I wonder if your friend had some kind of expanding foam in his canoe rather than Styrofoam cut from sheets. Otherwise, why chop it out with an axe when it would be so much easier to simply remove the individual pieces? The removal method sure smacks of expanded-in-place material.
All that aside, I don't imagine any kind of foam blocks would be good flotation in a kayak. Only if enclosed within a secure container would it do a good job. Otherwise, how do you keep such a fragile material in the boat so that it doesn't simply break loose, and how do you prevent it from being abraded by contact with gear, the paddler's feet, etc.?
Oh by the way, where I work we have sheets of Styrofoam (the real stuff, not compressed beads) covering some large tanks of water. The bottom sides of the sheets are continuously soaking wet from condensation for about 7 months out of the year (when the heated water in the tanks is warmer than the air in the lab), and this has been the case for about 17 years running. The material still shows no indication that water has soaked in, though I suppose some has. The covers are about 8 feet long, 3.5 feet wide and one inch thick, yet they can be held by one edge, extending horizontally in the short dimension, or cantilevered in the long dimension if gripped with a foot or so of overlap, and they won't break. If they had absorbed even a couple of pounds of water, such fragile material couldn't be handled that way without breaking.

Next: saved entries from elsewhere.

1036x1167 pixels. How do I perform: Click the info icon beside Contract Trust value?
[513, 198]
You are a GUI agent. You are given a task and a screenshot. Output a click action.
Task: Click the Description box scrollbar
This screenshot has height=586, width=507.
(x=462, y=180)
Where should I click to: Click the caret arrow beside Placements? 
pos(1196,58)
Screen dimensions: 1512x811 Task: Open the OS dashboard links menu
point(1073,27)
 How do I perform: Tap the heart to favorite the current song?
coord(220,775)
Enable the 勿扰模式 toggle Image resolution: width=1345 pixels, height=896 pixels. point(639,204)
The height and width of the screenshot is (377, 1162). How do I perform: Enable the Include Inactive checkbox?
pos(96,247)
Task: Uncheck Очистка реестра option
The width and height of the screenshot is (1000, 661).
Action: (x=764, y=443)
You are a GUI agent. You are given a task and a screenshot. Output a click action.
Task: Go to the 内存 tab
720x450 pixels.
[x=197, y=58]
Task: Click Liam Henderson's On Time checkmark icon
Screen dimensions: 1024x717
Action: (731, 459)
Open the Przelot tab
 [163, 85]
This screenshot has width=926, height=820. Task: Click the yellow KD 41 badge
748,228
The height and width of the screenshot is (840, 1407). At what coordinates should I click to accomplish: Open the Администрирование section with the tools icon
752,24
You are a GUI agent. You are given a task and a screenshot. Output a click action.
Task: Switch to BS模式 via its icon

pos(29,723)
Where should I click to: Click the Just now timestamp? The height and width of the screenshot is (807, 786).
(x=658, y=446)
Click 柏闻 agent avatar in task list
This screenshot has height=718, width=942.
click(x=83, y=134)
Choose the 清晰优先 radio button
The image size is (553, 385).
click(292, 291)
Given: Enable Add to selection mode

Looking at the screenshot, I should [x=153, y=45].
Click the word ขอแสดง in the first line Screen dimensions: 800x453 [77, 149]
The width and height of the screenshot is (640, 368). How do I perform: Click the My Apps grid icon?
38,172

A week ago, a piece broke off the corner of one cover and when it fell in the tank, it floated higher than balsa, just like brand-new material would do, yet that material has been continuously wet since last October.
Blow up toys = Blown Life
To each their own, but my life is worth more than,
expendable throw-a-way dunnage and $0.99 beach balls !
Best of Luck when Mother Nature comes a reapin'
NRS has treated me well over the years
---guaranteed for life to the original purchaser---
http://www.nrsweb.com/Tech_Talk/Infinity_Flotation.asp
ThermoPlastic Urethane (TPU) is not cheap beach ball stuff like PVC
MANY kayakers use Closed Cell High Density Foam.